Sage is a very interesting plant, with endless uses. I planted it last year without knowing much about it. I was suprised to see that it survived the winter, and I’m even more suprised that it grows some very cool looking flowers. This is definately a plant I will use in landscaping from now on, but this is just one of a seemingly endless list of uses. It can be used for medicinal purposes, cooking, and can even be used to clean one’s teeth. If you would like to learn more about all of its uses, here’s a link to a great site about it.
I have been patiently waiting for my Grape Clones to begin growing, and I was just beginning to wonder if I missed a step in the process. It has been nearly a month since I clipped these vines from the arbor by the Ice House, and finally there is some growth. When I see my work just start to grow, it vindicates all of the effort I’ve put in. Everything from purchasing the soil, to cutting the second cup to fit on top to freezing my tail off in the ultra-cold February wind to cut the canes; it all begins to pay off when the first little spec of new growth pushes it’s way out. I love the payoff I get from growing these plants.

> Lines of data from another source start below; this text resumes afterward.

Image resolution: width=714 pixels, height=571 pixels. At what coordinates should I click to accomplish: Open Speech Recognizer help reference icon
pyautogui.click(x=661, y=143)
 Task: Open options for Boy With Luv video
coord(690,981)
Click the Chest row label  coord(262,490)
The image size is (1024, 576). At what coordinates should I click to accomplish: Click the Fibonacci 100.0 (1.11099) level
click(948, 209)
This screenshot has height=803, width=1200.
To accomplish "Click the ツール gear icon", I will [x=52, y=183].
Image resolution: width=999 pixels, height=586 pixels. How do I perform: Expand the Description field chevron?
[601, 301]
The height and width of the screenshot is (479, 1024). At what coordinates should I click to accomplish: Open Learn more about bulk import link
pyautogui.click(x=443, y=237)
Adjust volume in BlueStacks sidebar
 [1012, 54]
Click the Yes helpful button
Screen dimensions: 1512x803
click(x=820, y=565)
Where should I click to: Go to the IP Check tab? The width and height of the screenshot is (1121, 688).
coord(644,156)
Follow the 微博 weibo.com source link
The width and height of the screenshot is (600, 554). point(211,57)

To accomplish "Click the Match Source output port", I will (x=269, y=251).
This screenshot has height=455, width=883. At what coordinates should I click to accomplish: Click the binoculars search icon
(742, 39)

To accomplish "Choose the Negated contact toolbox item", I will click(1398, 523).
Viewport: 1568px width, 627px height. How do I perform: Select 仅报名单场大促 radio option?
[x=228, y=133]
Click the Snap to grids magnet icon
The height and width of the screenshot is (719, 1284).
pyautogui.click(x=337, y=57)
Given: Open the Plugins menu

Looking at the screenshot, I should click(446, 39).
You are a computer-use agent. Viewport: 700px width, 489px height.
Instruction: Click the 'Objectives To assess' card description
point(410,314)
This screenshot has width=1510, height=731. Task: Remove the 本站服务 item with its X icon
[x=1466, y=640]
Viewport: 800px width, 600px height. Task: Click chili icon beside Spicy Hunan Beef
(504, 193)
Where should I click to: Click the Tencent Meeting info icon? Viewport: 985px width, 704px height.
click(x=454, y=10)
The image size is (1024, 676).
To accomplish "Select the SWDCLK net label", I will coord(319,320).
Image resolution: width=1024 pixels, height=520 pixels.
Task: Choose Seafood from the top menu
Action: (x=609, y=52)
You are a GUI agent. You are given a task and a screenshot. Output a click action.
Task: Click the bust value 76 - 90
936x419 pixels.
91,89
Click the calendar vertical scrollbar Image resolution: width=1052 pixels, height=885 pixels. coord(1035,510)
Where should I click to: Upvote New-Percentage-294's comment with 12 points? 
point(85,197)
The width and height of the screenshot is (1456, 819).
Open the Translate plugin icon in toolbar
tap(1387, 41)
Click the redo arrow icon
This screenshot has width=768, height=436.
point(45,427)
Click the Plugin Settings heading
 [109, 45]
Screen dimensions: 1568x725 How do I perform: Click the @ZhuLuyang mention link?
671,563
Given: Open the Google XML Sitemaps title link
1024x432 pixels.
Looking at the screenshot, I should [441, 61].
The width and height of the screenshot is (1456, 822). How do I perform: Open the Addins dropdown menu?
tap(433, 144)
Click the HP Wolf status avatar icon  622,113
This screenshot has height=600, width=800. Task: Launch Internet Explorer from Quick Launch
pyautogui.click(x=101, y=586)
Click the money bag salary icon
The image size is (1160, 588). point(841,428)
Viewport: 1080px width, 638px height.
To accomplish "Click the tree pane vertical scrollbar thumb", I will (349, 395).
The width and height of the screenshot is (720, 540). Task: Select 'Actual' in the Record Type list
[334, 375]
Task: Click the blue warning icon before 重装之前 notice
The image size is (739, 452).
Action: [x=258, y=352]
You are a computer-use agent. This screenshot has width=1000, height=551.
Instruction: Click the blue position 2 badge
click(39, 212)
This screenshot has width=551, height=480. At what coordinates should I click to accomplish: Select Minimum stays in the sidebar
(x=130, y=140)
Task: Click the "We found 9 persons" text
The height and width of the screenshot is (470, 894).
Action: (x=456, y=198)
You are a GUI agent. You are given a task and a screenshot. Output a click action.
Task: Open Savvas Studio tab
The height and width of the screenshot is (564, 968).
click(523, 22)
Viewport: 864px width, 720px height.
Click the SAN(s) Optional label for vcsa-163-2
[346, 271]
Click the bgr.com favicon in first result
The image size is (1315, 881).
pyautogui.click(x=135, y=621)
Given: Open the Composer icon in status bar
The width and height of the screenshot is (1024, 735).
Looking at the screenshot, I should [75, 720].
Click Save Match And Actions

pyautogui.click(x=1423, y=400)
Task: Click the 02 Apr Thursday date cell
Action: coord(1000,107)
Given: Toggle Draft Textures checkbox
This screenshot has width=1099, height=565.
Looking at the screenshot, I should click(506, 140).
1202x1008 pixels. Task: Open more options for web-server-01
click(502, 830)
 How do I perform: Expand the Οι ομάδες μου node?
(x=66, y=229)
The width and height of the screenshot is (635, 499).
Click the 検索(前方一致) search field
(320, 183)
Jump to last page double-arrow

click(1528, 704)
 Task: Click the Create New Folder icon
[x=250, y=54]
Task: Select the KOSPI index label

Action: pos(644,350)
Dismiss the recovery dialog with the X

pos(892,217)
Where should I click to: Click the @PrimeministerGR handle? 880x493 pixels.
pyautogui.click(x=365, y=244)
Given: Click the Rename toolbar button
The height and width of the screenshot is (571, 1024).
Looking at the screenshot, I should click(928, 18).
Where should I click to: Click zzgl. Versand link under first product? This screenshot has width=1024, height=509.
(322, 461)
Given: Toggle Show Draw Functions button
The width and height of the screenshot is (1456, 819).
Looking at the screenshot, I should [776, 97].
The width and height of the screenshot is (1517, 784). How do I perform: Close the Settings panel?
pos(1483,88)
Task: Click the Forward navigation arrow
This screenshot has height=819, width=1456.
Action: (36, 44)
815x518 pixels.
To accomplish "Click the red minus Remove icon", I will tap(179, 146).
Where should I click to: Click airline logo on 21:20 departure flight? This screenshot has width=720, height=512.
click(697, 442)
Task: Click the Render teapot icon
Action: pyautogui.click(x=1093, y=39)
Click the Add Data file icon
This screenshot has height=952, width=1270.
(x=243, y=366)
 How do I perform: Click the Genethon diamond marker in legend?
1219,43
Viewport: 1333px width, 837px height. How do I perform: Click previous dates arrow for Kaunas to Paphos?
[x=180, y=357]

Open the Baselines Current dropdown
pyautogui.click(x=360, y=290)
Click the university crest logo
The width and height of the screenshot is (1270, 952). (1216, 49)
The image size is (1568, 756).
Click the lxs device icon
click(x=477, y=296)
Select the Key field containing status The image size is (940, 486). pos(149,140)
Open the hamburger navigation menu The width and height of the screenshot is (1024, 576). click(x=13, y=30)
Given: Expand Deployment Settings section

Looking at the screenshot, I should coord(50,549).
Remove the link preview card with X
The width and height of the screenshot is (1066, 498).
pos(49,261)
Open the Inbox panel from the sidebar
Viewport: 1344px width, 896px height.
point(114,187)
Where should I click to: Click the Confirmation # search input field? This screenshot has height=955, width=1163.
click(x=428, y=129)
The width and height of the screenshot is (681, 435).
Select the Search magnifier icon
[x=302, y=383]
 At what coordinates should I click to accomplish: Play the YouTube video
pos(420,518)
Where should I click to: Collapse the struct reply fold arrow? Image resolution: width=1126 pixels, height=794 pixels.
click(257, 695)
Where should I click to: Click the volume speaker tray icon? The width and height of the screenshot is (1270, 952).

Punxs. Phil might have been right, but I like to base my predictions of springs arrival on Daffodils. Sure, there may be snow again, but to me, when I see them popping up through the soil, It tells me one thing “Spring will be here Soon”. There are usually a week or two ahead of the official “spring” start date.
If your out to add some color to a salad, try adding some Nasturtium Flowers, which are edible. The plants can produce an array of different colored flowers, even though only orange is shown here. I’ve planted these next to my walkway, in old tire.